I’m on set, in charge of making sure all the words I’ve written came out in order from an influencer’s mouth. The videographer calls out “settle” and all the butterflies in my body startle from their resting places. They bump into the sides of me. Settle. Settle, I whisper. I focus all my attention on set, noting if a word drops, if a sound overlaps, if the bottle faces camera, if her hair falls over her eyes, if a plane is flying too low. I tell my foot to stop bouncing. And I succeed in giving my butterflies only a fraction of my attention for now. Promising them we’ll play soon. Feeding them all the extra details that don’t require me to ask her to run it from the top. I’ve been practicing this my whole life.

When I was 5 I was in tap class, somewhere on the half shuttered Main Street of Whitinsville. A dance studio in a forgotten mill town. We’d sit up against the wall while our teacher showed us the next steps, shuffle ball change. Her feet emphasizing how easy this could be. Her loud r-less accent, deep seething annoyance crawling up the edge of every word. Like one more ‘shuffle ball change’ and this woman was going to burst into flames inside her skin. But I couldn’t settle and when I was young I didn’t know how to keep my eyes off all the butterflies. I remember my steps but not as clearly as I remember her hands clapping in front of my face WAKE UP SARAH! PAY ATTENTION. I was. That’s the thing about my brain. I was paying attention. To inner and outside. To her disdainful shuffle ball change and how the linoleum was peeling and the overhead light was buzzing and flickering in time to a song I was starting to make up in my head.

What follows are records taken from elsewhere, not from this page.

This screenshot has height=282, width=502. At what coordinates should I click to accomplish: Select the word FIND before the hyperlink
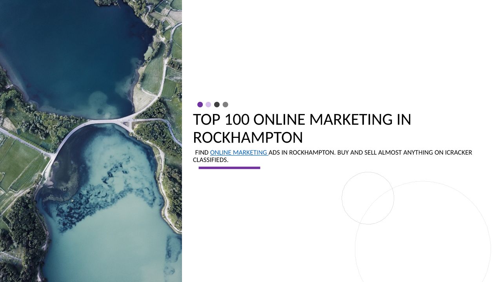point(202,153)
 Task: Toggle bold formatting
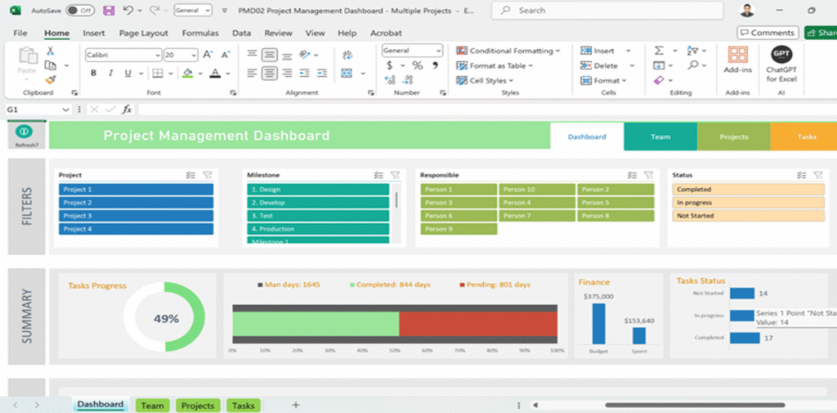click(x=93, y=73)
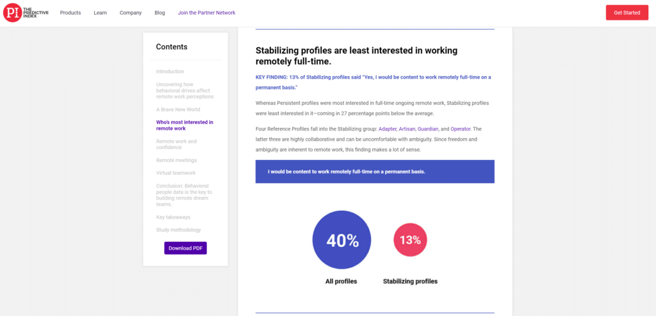Jump to Virtual teamwork section
656x316 pixels.
point(176,173)
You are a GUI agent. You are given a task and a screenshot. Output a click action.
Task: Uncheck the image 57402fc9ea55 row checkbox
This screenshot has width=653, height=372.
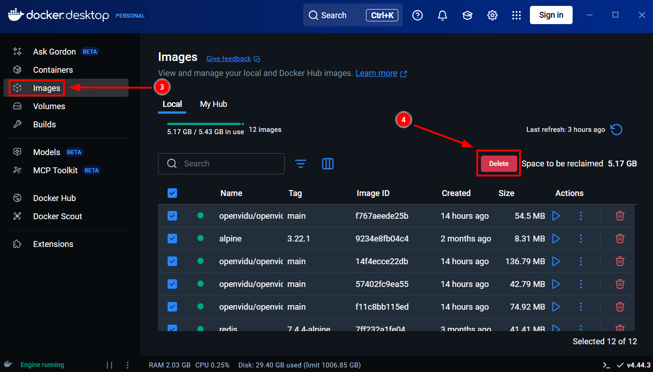[x=172, y=284]
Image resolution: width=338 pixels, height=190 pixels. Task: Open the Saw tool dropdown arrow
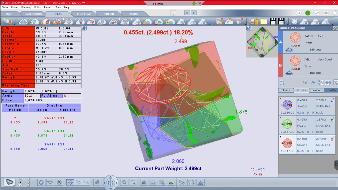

I am paying attention to you, me, where that glass should be, a breeze whisking the sun off my arm and coaxing it to lay back down, a train far away, a black cat with one white paw in a third story window, the lilt at the end of her sentence, skeletons of last years leaves, cinnamon and warm yeast, a snapshot of a turn in a road I drove once. I’m alert all day. Details are sabertooth tigers. I don’t turn my back on a single one. And I sleep hard.

Settle, he says.

I can feel it in all the thoughtful tones. Sarah, what we like about you is…but whatever comes next, “you’re energetic” “you’re exciting” I know it’s not what they like about me, it’s what they wish they could find the spigot for. So they could turn it down. Just enough. Just to where I could settle.